## Tasks to carry out
a) Which modules does the lab notebook below import?
b) Could you condense the lab notebook's paragraph starting "Overview: For this lab" into a short list that keeps its main facts?

## Selected excerpt
····················

# Lab 1 (QMSS5016 Time Series, Panel Data & Forecasting)
**Submitted by**: Gideon Tay\
**My UNI**: gt2528\
**Contact me at**: gideon.tay@columbia.edu

## Question 2. Conduct an unpooled regression comparison across time-periods. Compare at least two time periods, running regressions on each and comparing coefficients. Explain your results.

**Overview**: For this lab, we will explore whether factors like education, gender, race etc. are good predictors of people's political views in terms of the extent to which they identify as liberal or conservative. Moreover, we would compare how the relevance, direction, and magnitude of these predictors differ in two separate time periods: 1980-1990 and 2010-2020.

### Import all necessary libraries for this lab

In [1]:
# Libraries for data analysis
import pandas as pd # also used to load in data, but used primarily for analysis
import numpy as np
import statsmodels.formula.api as smf
from scipy.stats import norm

# Libraries to load in data
import requests
import zipfile
import io
from tqdm.notebook import tqdm

### Load in General Social Survey data
We load in data for the following columns: 'id', 'age', 'year', 'sex', 'incom16', 'born', 'race', 'educ', 'attend', and 'polviews'. We only load in their numeric labels.

In [2]:
# Step 1: Download the ZIP file with progress bar
url = 'https://gss.norc.org/content/dam/gss/get-the-data/documents/stata/GSS_stata.zip'

# Make a streaming request to get the content in chunks
response = requests.get(url, stream=True)
total_size = int(response.headers.get('content-length', 0))  # Get total file size
block_size = 1024  # 1 Kilobyte

# Progress bar for downloading
tqdm_bar = tqdm(total=total_size, unit='iB', unit_scale=True)
content = io.BytesIO()

# Download the file in chunks with progress bar
for data in response.iter_content(block_size):
    tqdm_bar.update(len(data))
    content.write(data)

tqdm_bar.close()

# Check if the download is successful
if total_size != 0 and tqdm_bar.n != total_size:
    print('Error in downloading the file.')
else:
    print('Download completed!')

# Step 2: Extract the ZIP file in memory and display progress
with zipfile.ZipFile(content) as z:
    # List all files in the zip
    file_list = z.namelist()

    # Filter for the .dta file (assuming there is only one)

····················

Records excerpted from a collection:

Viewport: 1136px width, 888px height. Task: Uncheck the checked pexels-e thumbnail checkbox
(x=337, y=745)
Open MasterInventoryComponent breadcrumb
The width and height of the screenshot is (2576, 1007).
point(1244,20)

····················

## Task answers
a) pandas, numpy, statsmodels.formula.api, scipy.stats, requests, zipfile, io, tqdm.notebook

b)
- Tests whether factors such as education, gender and race predict how liberal or conservative people identify politically.
- Compares the relevance, direction and magnitude of these predictors across two periods: 1980-1990 and 2010-2020.